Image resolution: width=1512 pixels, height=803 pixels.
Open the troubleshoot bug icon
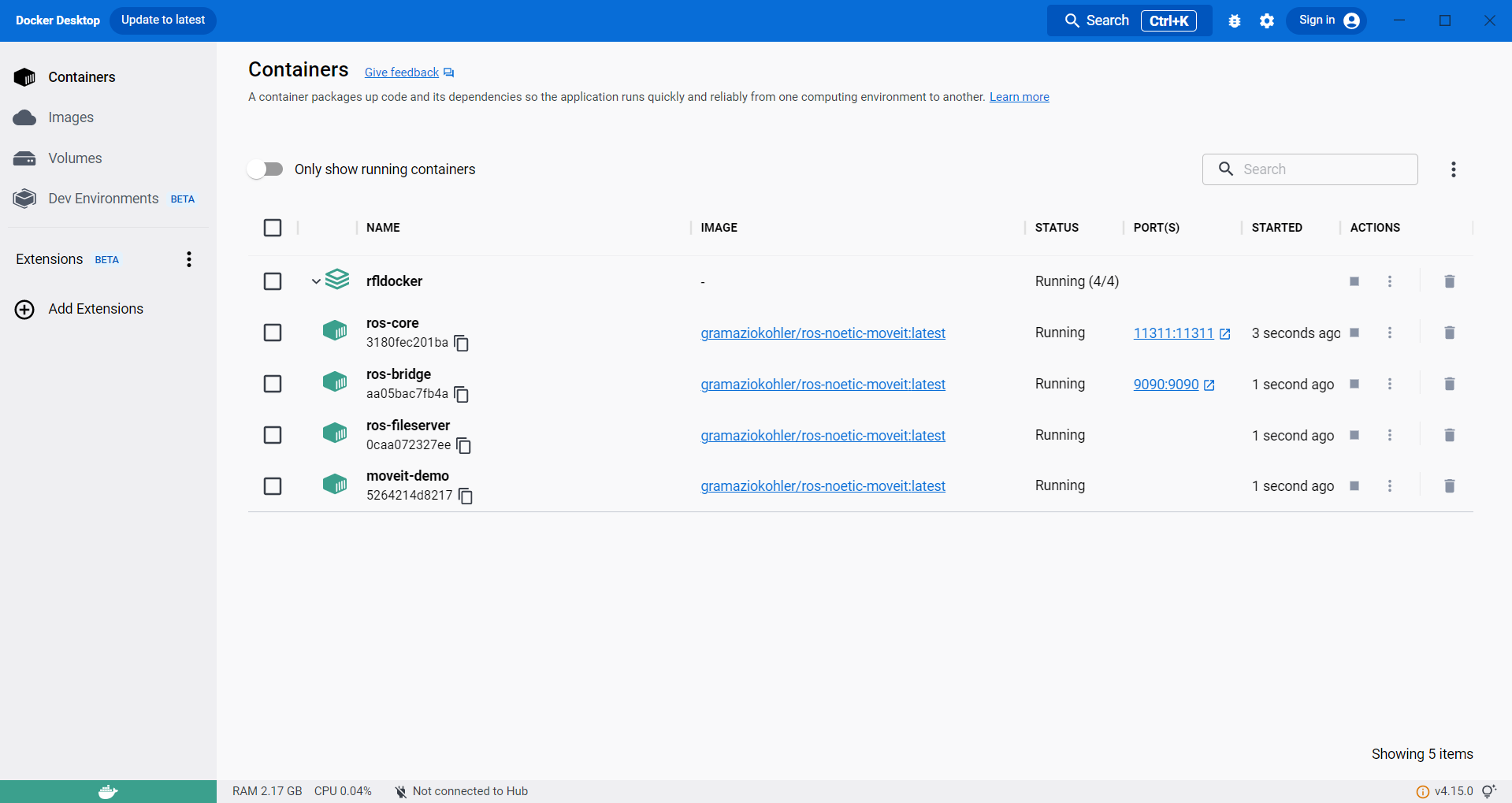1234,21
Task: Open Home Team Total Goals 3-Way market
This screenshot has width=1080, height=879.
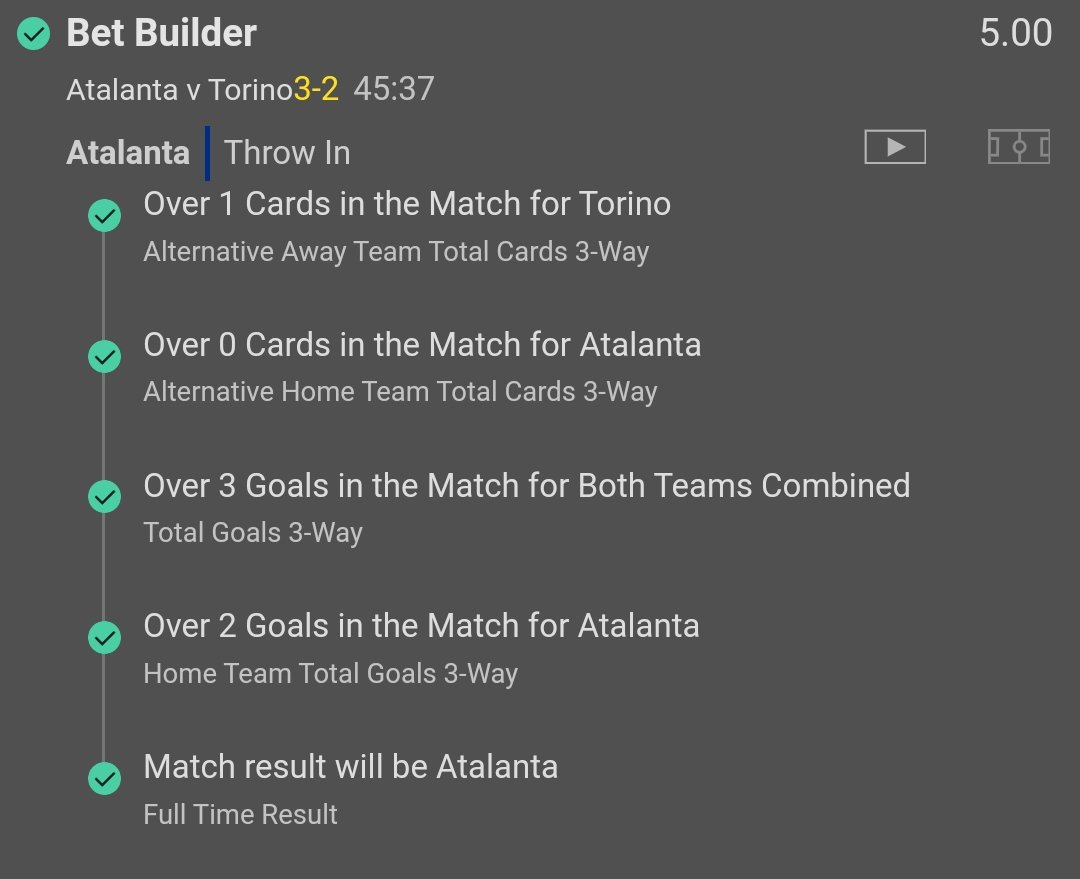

****************************************

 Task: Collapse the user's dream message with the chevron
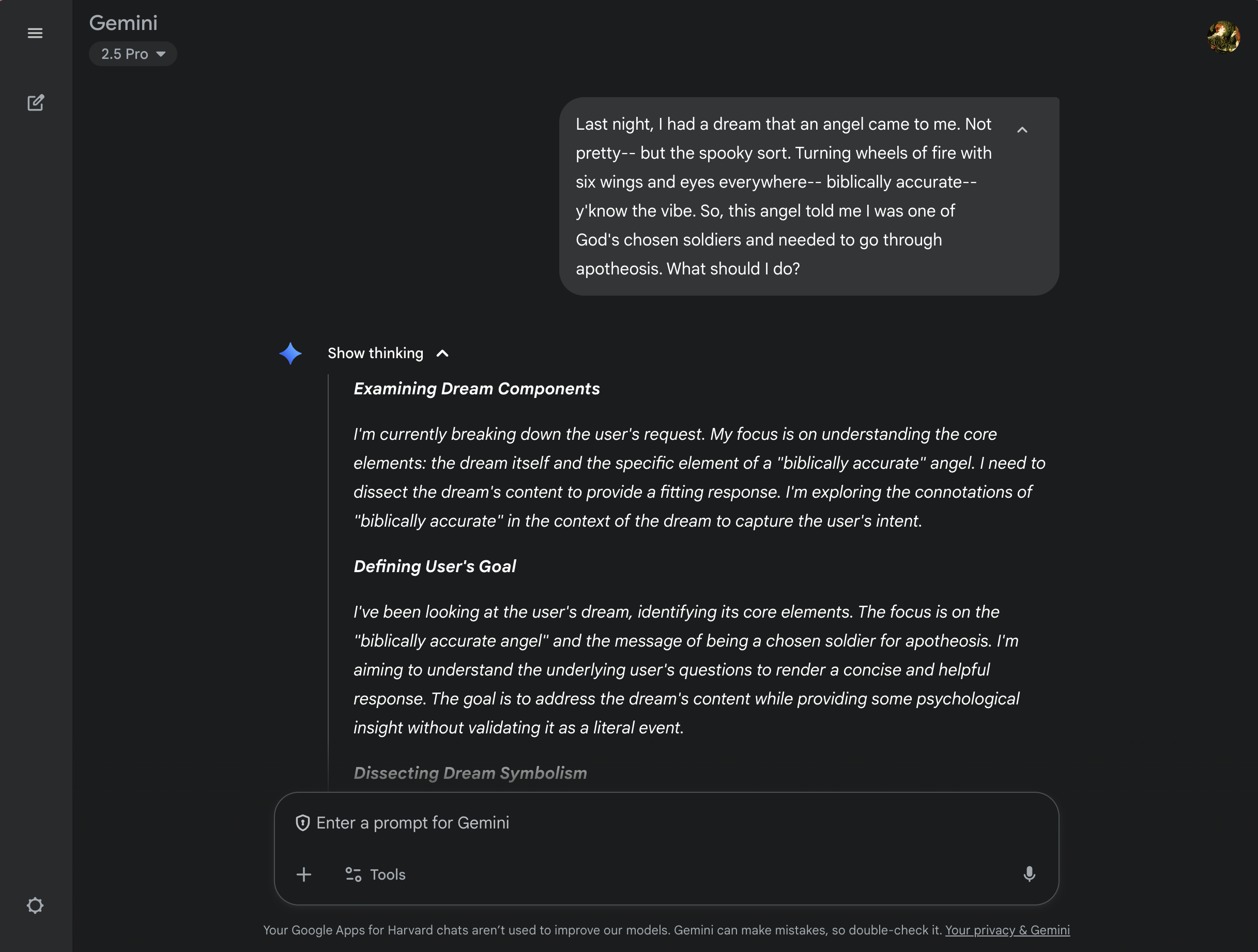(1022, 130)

****************************************

** Try it **
Your answer should be the lines of the listing above between the line holding "Task: Open Home Team Total Goals 3-Way market" and the line holding "This screenshot has width=1080, height=879.", inclusive, restated word for word and alone.

** Your solution **
Task: Open Home Team Total Goals 3-Way market
This screenshot has width=1080, height=879.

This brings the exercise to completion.